### Task
Below are the records; give the number of their lines that contain the word "Woman" and nothing more.

== Input material

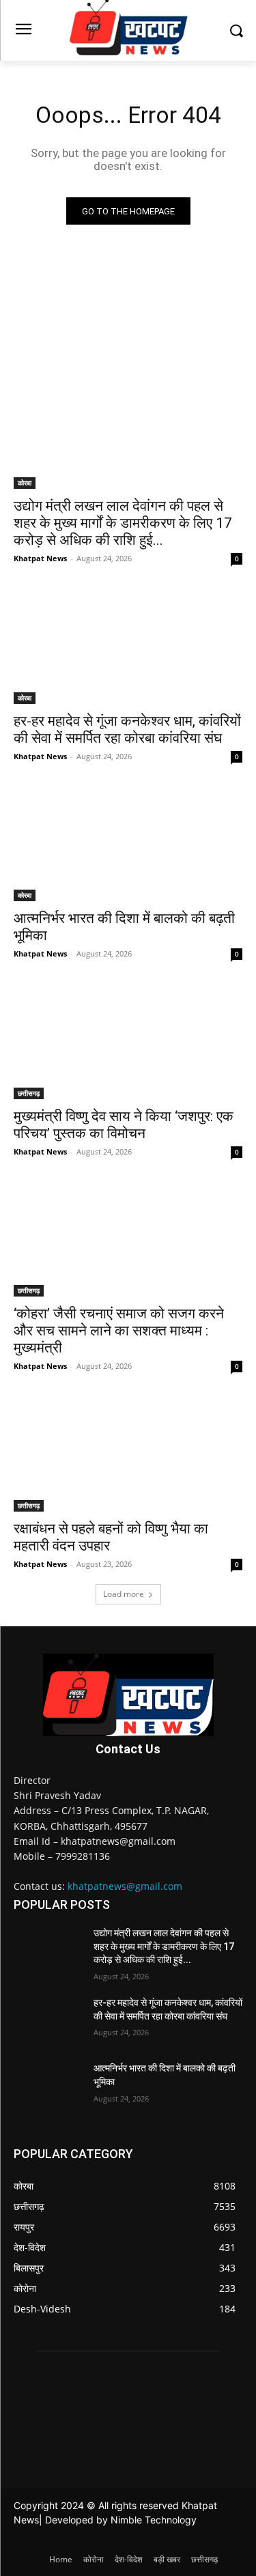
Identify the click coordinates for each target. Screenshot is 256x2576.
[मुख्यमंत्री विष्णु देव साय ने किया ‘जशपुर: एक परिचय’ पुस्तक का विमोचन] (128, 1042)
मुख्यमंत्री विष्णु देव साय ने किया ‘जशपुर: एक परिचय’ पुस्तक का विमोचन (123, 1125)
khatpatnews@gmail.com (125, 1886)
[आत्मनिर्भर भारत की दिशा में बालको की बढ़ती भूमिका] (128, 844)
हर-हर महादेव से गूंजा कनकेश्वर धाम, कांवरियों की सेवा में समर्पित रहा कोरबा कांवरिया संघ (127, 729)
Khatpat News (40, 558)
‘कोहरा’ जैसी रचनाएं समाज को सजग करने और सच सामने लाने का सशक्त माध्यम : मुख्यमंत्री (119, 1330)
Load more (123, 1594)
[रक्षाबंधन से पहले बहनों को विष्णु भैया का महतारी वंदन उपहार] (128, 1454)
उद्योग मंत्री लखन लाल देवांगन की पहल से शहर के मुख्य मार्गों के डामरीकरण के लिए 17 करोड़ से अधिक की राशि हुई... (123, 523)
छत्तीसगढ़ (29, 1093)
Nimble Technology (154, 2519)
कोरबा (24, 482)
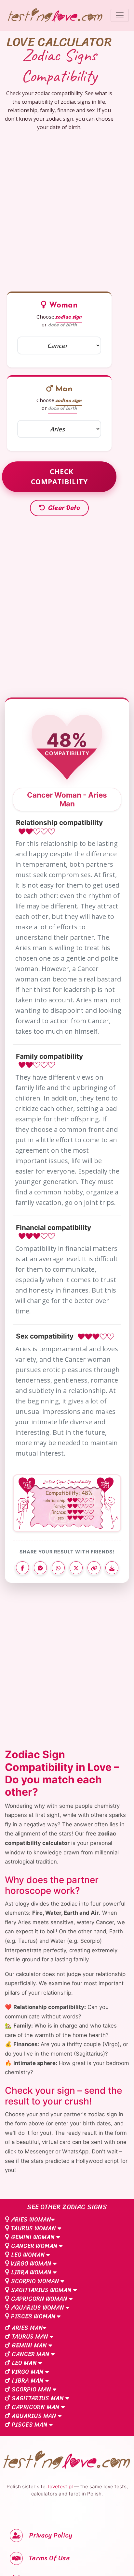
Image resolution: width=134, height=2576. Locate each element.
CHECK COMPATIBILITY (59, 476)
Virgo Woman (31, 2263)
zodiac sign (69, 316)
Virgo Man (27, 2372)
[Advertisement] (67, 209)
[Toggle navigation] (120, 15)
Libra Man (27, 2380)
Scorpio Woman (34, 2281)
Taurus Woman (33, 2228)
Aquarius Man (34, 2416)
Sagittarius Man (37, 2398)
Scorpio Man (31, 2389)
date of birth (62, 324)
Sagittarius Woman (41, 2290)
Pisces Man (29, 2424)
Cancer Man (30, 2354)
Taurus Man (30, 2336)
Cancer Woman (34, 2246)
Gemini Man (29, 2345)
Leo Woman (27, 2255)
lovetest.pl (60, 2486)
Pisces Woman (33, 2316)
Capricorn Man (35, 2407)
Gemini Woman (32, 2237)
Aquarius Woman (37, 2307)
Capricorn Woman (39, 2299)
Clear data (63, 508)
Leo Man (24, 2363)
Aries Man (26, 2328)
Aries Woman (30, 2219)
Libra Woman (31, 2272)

====
== Input material

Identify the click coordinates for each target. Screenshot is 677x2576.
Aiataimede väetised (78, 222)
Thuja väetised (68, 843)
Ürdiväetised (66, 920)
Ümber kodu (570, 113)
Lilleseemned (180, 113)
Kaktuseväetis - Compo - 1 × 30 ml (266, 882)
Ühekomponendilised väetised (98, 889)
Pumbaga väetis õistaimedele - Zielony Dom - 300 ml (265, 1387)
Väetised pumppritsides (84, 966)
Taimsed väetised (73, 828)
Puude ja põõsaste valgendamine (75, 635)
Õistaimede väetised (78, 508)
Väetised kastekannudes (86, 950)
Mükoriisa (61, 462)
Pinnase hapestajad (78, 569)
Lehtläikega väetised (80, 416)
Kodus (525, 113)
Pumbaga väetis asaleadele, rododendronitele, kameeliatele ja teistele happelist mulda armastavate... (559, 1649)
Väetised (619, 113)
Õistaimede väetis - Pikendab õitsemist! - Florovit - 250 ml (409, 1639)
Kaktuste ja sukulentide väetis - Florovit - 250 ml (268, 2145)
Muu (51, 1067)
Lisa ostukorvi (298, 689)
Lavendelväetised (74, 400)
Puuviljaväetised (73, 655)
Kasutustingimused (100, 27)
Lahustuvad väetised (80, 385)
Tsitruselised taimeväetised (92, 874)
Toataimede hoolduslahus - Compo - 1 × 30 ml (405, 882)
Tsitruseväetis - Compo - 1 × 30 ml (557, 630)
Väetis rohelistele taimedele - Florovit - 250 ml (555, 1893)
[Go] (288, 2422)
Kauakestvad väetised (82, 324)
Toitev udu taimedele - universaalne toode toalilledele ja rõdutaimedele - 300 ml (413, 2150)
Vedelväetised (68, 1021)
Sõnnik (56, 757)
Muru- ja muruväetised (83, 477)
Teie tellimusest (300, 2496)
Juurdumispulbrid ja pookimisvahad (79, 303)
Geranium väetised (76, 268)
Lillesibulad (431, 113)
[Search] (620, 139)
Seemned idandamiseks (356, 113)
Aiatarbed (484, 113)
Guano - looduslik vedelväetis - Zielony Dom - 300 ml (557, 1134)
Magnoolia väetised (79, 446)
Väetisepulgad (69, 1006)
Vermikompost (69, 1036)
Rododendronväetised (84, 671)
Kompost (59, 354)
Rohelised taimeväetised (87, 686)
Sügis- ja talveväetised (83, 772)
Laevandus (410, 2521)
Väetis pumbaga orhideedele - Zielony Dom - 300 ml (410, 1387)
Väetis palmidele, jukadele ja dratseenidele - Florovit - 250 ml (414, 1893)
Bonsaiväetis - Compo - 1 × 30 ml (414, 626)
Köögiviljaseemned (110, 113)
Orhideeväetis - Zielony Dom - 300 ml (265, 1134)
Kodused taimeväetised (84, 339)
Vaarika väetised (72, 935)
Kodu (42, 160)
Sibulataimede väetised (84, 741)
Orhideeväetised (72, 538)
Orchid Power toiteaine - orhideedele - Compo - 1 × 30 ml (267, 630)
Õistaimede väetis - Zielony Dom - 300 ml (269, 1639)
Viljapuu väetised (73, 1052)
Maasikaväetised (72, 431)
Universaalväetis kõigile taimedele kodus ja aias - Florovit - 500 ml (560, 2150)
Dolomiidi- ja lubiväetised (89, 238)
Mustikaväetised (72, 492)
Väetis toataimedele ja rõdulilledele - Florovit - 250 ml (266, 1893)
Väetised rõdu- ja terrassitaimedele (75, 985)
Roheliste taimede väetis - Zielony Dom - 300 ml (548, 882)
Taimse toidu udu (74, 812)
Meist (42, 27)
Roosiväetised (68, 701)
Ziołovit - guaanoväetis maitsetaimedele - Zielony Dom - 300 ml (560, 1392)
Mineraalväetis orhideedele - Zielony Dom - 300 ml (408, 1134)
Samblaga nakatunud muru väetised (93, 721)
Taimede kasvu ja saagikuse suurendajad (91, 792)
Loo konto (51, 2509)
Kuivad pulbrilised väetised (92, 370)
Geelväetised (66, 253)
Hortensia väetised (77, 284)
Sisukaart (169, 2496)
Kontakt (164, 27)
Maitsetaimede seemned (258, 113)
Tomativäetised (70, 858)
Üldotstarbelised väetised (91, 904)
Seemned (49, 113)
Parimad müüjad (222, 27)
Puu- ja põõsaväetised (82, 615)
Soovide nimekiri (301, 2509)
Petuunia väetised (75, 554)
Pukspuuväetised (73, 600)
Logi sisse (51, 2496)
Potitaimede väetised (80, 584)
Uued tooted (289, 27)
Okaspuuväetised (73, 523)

====

### Reply
12